## EXERCISE DIRECTIONS:
From the listing below, set down exactly the lines between the one holding "This screenshot has width=1260, height=397." and the one holding "You are a computer-use agent. Screen dimensions: 1021x770", inclusive. No other line is wanted.

## DATA PROVIDED:
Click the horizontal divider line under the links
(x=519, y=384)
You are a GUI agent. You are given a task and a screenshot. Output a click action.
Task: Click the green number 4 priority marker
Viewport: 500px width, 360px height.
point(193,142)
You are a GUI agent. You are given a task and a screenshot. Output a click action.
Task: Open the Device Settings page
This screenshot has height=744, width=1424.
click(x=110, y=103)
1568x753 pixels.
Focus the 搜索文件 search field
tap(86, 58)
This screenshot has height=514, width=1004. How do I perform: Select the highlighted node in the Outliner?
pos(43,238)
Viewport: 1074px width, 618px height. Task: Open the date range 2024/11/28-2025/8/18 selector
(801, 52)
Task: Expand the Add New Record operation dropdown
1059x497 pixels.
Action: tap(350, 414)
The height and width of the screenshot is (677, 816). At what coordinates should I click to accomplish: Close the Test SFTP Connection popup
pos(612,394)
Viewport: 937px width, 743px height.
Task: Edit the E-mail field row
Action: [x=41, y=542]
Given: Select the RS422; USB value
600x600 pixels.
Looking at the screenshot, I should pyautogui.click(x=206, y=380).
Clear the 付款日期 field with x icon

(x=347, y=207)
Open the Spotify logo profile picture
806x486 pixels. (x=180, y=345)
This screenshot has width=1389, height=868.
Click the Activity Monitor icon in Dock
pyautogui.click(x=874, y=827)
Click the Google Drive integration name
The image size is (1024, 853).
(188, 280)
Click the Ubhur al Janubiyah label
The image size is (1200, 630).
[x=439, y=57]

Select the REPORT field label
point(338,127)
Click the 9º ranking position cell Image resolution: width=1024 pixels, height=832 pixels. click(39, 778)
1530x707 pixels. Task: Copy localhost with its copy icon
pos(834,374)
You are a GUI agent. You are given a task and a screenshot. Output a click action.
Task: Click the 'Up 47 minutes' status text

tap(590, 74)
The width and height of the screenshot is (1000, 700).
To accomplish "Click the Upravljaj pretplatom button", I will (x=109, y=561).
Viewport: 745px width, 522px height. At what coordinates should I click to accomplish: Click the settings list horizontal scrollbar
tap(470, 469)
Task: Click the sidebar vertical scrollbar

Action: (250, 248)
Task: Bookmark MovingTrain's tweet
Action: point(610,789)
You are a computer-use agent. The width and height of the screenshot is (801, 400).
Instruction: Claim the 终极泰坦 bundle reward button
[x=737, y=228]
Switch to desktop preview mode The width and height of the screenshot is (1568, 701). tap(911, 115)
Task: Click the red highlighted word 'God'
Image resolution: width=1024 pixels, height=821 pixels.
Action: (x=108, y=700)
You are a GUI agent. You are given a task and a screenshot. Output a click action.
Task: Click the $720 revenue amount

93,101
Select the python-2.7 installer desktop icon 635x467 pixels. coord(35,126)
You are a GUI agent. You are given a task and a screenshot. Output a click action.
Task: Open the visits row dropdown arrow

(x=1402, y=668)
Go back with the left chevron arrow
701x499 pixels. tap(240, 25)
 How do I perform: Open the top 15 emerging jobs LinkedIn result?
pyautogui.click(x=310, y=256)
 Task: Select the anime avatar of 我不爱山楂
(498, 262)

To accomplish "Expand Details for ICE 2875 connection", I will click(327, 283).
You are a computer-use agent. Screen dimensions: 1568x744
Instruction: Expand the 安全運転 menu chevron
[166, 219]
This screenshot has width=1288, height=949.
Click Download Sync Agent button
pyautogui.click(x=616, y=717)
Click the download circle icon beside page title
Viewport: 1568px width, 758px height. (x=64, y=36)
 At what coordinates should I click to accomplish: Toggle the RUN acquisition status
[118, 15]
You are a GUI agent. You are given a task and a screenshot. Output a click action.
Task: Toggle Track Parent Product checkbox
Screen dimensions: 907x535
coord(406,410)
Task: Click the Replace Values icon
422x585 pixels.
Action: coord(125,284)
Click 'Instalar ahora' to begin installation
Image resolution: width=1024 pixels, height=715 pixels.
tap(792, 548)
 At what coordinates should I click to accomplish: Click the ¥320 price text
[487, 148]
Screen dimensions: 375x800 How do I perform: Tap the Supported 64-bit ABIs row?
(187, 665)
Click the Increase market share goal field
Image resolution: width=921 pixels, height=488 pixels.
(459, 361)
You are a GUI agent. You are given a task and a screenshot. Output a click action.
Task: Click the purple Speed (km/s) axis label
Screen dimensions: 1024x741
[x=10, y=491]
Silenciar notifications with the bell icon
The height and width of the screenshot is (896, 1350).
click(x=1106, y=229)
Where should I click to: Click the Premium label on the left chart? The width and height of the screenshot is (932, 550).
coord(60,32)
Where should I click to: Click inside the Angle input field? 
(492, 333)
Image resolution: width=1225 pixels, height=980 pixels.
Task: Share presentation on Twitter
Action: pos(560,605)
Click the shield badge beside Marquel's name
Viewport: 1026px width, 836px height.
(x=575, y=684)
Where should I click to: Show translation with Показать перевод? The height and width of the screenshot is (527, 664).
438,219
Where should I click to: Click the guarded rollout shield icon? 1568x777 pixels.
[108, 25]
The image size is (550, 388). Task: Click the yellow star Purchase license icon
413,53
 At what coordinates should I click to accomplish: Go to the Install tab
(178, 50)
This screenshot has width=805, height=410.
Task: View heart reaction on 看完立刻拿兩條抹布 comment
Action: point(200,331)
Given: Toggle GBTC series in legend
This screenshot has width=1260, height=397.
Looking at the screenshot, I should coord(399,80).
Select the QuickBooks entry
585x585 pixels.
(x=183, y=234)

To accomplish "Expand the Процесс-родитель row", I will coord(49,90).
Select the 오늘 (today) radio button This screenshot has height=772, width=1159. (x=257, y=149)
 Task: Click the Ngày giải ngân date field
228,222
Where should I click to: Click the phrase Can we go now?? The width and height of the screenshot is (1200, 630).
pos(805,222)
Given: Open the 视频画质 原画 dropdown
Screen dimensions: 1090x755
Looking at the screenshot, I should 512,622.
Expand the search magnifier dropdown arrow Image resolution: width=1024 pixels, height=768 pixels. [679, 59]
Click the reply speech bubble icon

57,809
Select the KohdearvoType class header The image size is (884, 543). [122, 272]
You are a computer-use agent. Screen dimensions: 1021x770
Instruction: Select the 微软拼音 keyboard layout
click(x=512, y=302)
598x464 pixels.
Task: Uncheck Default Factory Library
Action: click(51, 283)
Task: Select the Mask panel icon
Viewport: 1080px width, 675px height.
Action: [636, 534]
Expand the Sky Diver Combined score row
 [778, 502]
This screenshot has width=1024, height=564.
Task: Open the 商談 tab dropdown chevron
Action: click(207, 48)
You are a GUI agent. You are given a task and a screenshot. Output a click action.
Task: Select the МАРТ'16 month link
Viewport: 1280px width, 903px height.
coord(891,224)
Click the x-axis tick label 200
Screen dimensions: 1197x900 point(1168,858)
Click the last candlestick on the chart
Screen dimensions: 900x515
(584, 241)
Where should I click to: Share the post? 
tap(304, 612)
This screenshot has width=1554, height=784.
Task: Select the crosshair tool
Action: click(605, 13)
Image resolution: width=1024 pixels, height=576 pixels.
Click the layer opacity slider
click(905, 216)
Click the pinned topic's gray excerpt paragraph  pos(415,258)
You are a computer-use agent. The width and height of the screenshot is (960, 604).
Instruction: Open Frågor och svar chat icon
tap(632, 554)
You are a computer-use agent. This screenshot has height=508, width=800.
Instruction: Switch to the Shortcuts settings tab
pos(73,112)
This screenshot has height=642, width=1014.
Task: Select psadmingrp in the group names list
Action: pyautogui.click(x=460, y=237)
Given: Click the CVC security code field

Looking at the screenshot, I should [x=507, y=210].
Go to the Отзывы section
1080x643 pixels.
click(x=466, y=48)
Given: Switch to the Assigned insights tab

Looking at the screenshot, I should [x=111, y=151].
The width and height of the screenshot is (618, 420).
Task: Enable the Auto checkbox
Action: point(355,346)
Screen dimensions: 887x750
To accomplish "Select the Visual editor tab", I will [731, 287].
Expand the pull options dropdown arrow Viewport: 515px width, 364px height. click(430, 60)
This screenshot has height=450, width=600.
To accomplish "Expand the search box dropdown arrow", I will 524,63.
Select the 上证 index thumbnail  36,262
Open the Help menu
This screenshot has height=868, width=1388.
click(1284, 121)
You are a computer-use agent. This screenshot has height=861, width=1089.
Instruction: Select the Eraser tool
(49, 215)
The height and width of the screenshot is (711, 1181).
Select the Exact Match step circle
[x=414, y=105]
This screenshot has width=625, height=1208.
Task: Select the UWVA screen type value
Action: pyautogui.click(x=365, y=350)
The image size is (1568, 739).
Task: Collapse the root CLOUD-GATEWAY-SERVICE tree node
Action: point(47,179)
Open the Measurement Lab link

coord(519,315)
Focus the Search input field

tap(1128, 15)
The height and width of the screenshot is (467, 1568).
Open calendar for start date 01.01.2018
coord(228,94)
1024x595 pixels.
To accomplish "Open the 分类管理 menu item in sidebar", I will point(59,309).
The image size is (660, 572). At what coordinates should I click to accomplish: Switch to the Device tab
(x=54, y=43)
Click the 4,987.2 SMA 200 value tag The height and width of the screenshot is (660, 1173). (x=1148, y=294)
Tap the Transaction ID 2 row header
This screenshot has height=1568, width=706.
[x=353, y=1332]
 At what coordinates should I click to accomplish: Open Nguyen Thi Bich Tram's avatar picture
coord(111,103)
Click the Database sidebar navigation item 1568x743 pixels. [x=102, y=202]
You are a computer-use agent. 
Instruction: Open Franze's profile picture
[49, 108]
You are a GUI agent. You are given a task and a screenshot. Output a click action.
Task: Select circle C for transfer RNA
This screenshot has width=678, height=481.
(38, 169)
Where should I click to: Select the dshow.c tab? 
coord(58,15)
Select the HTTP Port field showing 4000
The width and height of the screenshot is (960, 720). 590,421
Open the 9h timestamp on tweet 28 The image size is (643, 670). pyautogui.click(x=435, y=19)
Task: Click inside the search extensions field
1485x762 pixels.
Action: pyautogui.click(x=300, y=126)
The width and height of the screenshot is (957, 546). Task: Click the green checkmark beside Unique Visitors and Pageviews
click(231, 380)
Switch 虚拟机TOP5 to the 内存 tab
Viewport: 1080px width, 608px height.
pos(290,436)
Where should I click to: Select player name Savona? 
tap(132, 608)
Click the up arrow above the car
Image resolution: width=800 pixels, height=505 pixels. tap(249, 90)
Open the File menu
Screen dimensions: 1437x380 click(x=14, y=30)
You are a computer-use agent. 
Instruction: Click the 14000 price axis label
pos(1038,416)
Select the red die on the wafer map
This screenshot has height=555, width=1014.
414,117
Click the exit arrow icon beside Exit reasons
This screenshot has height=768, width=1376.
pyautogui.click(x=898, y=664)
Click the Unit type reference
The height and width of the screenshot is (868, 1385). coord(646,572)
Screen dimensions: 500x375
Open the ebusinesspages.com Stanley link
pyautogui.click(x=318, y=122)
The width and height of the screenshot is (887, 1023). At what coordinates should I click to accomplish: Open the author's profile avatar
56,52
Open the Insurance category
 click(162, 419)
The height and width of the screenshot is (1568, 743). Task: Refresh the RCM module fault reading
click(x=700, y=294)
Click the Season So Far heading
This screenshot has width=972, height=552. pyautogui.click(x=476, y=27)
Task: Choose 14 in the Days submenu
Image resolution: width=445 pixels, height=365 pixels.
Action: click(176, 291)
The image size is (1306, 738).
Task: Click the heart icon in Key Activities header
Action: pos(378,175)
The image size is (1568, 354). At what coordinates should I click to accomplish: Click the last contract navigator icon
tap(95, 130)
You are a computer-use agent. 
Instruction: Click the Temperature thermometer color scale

## PROBLEM SOLUTION:
This screenshot has width=1260, height=397.
Looking at the screenshot, I should coord(399,80).
Select the QuickBooks entry
585x585 pixels.
(x=183, y=234)

To accomplish "Expand the Процесс-родитель row", I will coord(49,90).
Select the 오늘 (today) radio button This screenshot has height=772, width=1159. (x=257, y=149)
 Task: Click the Ngày giải ngân date field
228,222
Where should I click to: Click the phrase Can we go now?? The width and height of the screenshot is (1200, 630).
pos(805,222)
Given: Open the 视频画质 原画 dropdown
Screen dimensions: 1090x755
Looking at the screenshot, I should 512,622.
Expand the search magnifier dropdown arrow Image resolution: width=1024 pixels, height=768 pixels. [679, 59]
Click the reply speech bubble icon

57,809
Select the KohdearvoType class header The image size is (884, 543). [122, 272]
You are a computer-use agent. Screen dimensions: 1021x770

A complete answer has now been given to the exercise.